David removed the final two peanuts and placed the empty bag in the vacuum trash service. Once he slid the door shut, the bag was whisked away - no longer a bother. "Yes," he said, returning his attention to his wife. "You know, we should try to rest. It's a long ride, and we have much to do on the other end. Do you know that this cylinder is over 30 miles long? That's a lot of exploring!"
"32 miles long," Donna corrected. "There will be parks and streams, ponds, and anything we can want. It's a true utopia! I simply can't wait!" She squeezed his arm.
"Still," he said, "we should try to get some shut-eye."
With no sense of motion, the monotony overcame them. A lunch was served, and, once finished, they reclined and relaxed. David adjusted the air flow one last time. A quick look around the cabin - almost everyone had the same idea. The lights lowered and he eventually slid into a deep sleep.
The Flight Engineer looked at his panel. "They're all asleep," he announced.

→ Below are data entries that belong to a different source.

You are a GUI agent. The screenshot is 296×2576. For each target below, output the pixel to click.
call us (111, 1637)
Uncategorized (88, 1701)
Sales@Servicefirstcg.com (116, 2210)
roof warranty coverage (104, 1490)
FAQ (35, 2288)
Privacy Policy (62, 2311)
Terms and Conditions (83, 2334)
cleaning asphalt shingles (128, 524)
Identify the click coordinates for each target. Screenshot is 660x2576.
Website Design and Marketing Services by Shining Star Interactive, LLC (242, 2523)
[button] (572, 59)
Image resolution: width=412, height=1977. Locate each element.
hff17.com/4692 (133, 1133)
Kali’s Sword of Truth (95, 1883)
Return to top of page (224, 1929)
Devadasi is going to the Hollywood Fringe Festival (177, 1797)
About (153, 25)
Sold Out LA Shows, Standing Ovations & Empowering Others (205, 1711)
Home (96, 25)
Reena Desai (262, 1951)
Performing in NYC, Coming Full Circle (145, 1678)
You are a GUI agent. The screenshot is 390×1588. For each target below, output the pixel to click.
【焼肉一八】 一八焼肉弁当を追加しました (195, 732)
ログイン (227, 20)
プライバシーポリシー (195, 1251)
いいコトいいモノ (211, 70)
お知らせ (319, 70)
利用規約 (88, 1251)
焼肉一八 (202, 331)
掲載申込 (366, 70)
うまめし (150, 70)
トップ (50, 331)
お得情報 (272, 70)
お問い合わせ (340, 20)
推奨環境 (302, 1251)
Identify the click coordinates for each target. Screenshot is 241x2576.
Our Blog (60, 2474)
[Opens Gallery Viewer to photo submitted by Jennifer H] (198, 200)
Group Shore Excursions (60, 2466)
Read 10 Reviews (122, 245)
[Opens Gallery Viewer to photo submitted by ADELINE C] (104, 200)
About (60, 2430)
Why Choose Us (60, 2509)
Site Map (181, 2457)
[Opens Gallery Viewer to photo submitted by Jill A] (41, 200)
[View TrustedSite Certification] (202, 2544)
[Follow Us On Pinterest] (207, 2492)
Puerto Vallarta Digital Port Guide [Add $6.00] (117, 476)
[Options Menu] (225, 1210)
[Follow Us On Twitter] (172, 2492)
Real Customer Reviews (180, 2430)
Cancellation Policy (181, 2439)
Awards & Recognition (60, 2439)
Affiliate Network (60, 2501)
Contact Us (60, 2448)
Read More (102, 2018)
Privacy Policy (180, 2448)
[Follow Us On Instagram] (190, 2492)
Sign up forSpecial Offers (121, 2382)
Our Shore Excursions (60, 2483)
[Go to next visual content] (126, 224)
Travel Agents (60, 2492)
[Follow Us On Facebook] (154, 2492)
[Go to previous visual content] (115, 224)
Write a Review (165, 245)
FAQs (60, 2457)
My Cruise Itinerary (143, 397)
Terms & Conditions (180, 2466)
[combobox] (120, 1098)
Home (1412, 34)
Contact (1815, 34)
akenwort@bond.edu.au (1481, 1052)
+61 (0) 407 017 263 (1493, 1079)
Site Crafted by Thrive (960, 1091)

The Captain made a quick communication over his radios, then looked over at the engineer. What's the setting?
"We're down to 90%," the engineer replied. "Oxygen reduction is automated now." He pressed a button confirming the turn over to the automated system.
"How long will this take?" asked the Captain.
"It'll take roughly 3 hours."
"What if somebody wakes up?"
"They can't. The algorithm is pushing them into unconsciousness now - unless of course, we have some old-timers who've been recently climbing Mt. Everest." He chuckled.
"Okay then," concluded the Captain. "On course and set for rendezvous in 6 hours. We'll need to unload quickly and head back for the next group tomorrow morning."
At five hours and fifty-five minutes, the remaining atmosphere was evacuated from the cabin. Interlocks open slowly, the passenger container dropped and separately docked with the cylinder. Passengers were sealed in plastic bags and moved to a final storage container slightly over 100 square feet. An automated system using locking robotic arms attached the containment unit and moved it along some 29 miles of wall and finally manipulated it to its final spot where it was secured and labeled. The system reported the unit secured and logged its location - near the center of the axis.
John got a text message an instant later.
"John, we've changed our minds and are heading to New Earth! I'm sure we'll be together again soon. Be well, my friend, and enjoy those last two years!"